Figure 1. The open field, place preference and the novel diving tank.

Illustration of the open-field tank (A), place preference (B), and the novel diving test tank (C) with specific dimensions. Virtual divisions in the open-field tank and in four zones of the diving tank (Z1/top – Z4/bottom) were used to evaluate fish positioning.

Figure 2. Efficiency of th1 gene knock down at 27 hpf.

RNA expression levels of zebrafish th1 transcripts are presented as a percentage relative to the expression of the zebrafish housekeeping gene elf1a. [F2,8 = 4.9 p<0.05] Values are mean±SEM. * p<0.05.

Figure 3. Altered patterning of TH-positive cells in the larval brain of th1 morphants.

Immunofluorescence of TH-containing cells in the brains of control MO (A), th1-MO1 (B) and th1-MO2 (C) injected embryos (6 dpf). Confocal z-projections of larval brains are shown from a dorsal perspective, anterior to the left. OB olfactory bulb, LC locus coeruleus, SP subpallium, vDC ventral diencephalon. Dotted lines indicate brain outline. Scale bar = 100 µm.
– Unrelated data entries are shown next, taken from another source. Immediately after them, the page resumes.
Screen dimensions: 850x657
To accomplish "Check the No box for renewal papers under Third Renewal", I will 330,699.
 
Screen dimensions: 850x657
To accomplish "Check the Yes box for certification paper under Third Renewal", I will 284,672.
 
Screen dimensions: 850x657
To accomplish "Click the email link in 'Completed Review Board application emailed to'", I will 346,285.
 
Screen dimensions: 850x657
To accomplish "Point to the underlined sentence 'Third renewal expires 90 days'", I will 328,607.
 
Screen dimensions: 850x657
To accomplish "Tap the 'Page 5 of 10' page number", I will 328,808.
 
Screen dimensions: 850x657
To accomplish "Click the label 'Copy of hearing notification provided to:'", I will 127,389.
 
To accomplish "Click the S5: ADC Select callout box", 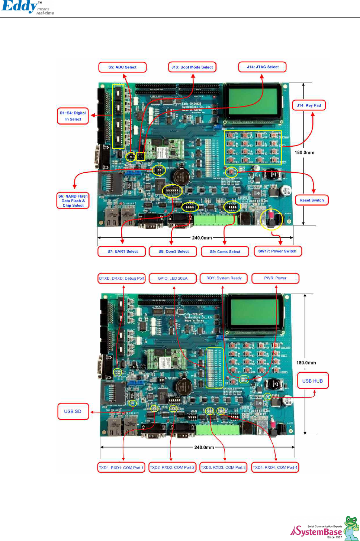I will tap(122, 67).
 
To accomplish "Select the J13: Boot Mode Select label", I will tap(192, 67).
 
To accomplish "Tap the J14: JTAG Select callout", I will tap(263, 67).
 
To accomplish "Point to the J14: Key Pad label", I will tap(309, 105).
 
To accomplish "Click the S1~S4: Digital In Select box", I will tap(73, 116).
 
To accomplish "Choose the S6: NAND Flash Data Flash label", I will tap(73, 201).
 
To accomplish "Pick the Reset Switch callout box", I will tap(312, 200).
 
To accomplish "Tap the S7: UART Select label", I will tap(122, 251).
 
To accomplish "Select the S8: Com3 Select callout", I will tap(173, 251).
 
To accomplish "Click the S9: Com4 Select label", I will tap(225, 252).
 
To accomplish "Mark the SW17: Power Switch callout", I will tap(277, 251).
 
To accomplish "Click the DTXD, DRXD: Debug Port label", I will tap(121, 278).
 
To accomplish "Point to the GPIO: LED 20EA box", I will tap(173, 278).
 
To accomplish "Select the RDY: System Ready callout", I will tap(224, 278).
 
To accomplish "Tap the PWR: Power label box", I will tap(275, 278).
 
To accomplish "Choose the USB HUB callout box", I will tap(312, 381).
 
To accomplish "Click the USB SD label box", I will tap(73, 411).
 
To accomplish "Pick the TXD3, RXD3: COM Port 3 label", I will tap(223, 467).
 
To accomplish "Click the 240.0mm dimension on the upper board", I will tap(202, 237).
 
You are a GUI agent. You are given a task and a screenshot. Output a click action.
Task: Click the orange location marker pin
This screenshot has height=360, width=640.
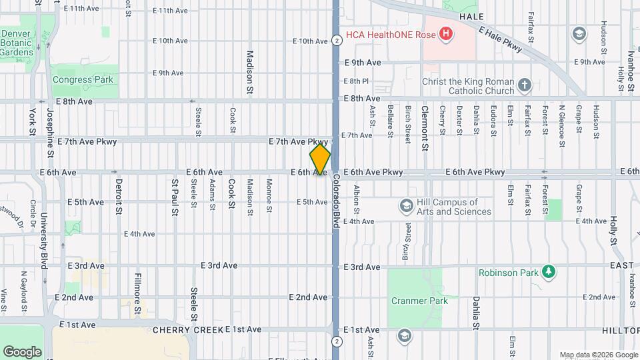320,159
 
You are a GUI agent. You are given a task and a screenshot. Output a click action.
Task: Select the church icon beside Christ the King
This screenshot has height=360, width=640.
525,85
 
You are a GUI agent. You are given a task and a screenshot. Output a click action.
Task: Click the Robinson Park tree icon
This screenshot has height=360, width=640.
549,272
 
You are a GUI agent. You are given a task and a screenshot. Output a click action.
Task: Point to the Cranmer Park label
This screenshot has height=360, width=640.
419,301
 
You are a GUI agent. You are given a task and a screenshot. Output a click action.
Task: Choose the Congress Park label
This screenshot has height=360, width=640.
83,80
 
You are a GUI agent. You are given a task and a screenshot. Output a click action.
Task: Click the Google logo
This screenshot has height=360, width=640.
22,351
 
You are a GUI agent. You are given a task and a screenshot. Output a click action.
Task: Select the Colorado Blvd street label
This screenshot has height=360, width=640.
336,201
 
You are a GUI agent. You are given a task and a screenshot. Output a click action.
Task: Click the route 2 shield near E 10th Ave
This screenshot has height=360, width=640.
338,41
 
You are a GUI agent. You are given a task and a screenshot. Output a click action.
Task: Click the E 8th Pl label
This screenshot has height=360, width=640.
356,81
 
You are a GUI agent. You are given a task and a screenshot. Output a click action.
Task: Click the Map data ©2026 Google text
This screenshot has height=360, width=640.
598,355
Figure 4. TH protein and dopamine content are reduced in th1 morphant larvae.

(A) Western blot reveals the expression of TH1 protein is significantly reduced in th1-MO1 and th1-MO2 injected embryos compared with control MO (6 dpf) [F2,8 = 20.4 p<0.01]. Protein expression levels are presented as a percentage relative to the expression of α-tublin (B) Dopamine (DA) content is significantly reduced in th1-MO1 and th1-MO2 injected embryos compared with control MO (6 dpf) [F2,11 = 17.5 p<0.01]. Values are mean±SEM. **p<0.01, ***p<0.001.

Figure 5. TH protein expression and dopamine content return to normal by adulthood.

Western blot and HPLC show that zebrafish TH1 protein (A) and synthesis of DA (B) return to control levels in both th1-MO1 and th1-MO2 adult morphants. TH protein expression levels are presented as a percentage relative to the expression of α-tublin.

Figure 6. Adult morphants show normal locomotor and habituation but impaired freezing behaviour.

Locomotor activity was measured as (A) distance travelled in metres in the open field tank, (B) time spent in the centre of the open field tank, (C) time spent in the dark compartment of the place preference tank, and (D) Percent time fish spent freezing in the open field tank. Habituation within these paradigms was assessed by comparing swimming behaviour in the 1^st minute with the 10^th minute. Shaded areas represent percentage area of tank defined as centre (open field tank) or dark (place preference tank). Freezing behaviour was abolished in both th1-morphants. (repeated measures ANOVA followed by Bonferroni's test) *p<0.05, **p<0.01, ***p<0.001.

Figure 7. Adult morphants have impaired diving behaviour in a novel environment.

Early disruptions of th1 expression have long-lasting effects on the vertical diving behaviour in the novel diving tank task. Diving activity was assessed as the percentage time that was spent in each vertical zone (1–4) during a 10-minute trial. (A) shows behaviour that was displayed during the 1^st minute, and (B) shows behaviour during the 10^th minute. Letters indicate statistically significant differences between groups (one-way ANOVA followed by Bonferroni's test), p≤0.05. Corresponding heat maps are displayed to reflect fish location in each zone.